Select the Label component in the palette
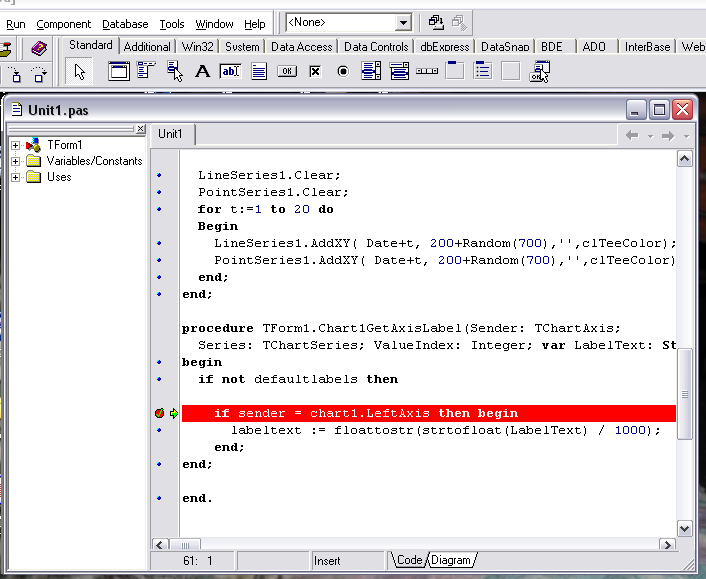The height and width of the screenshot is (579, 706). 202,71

=======

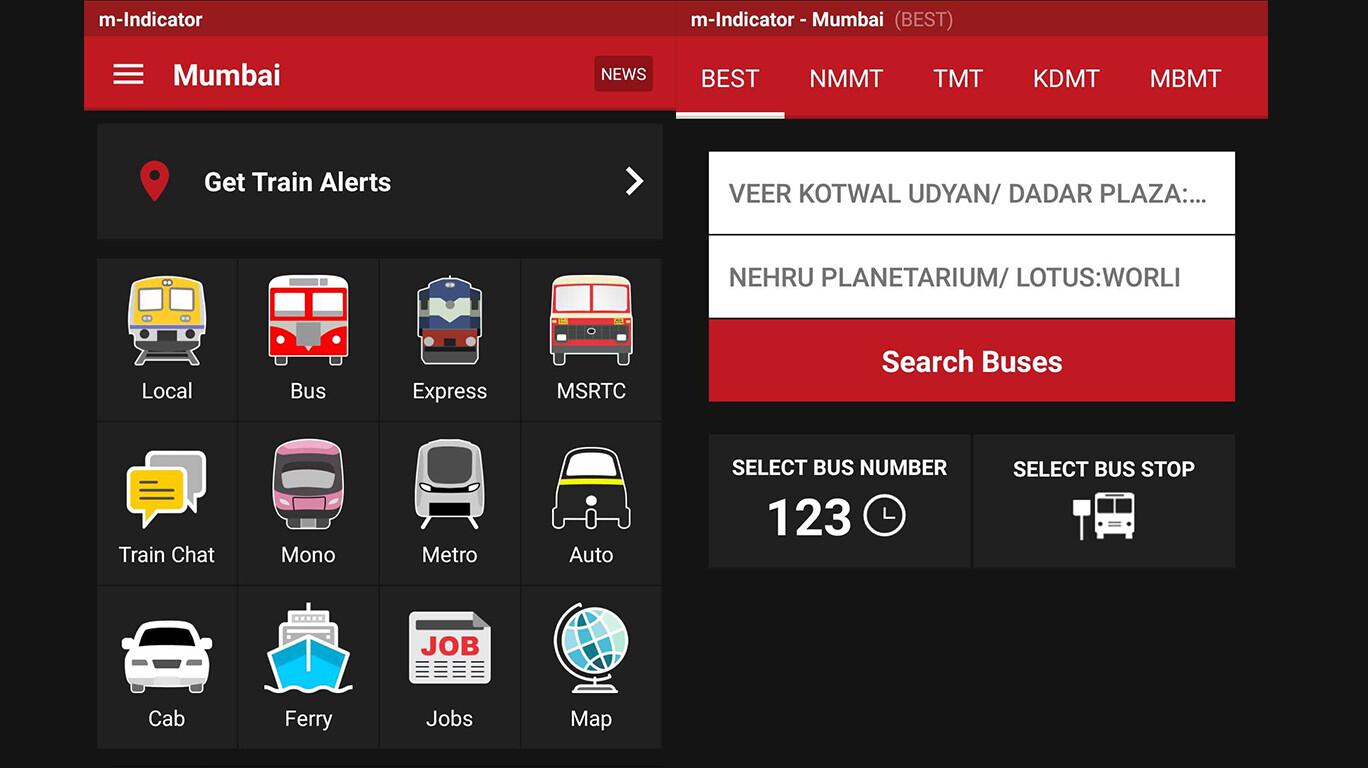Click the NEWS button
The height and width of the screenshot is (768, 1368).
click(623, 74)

=======

## OBJECTIVE
Rewrite the material from the line containing "Click the NEWS button" through the line containing "click(623, 74)", inclusive, as a JSON list of strings, one per line, skipping blank lines and leaving out the pictures.

## SOLUTION FOR THIS EXERCISE
[
  "Click the NEWS button",
  "The height and width of the screenshot is (768, 1368).",
  "click(623, 74)"
]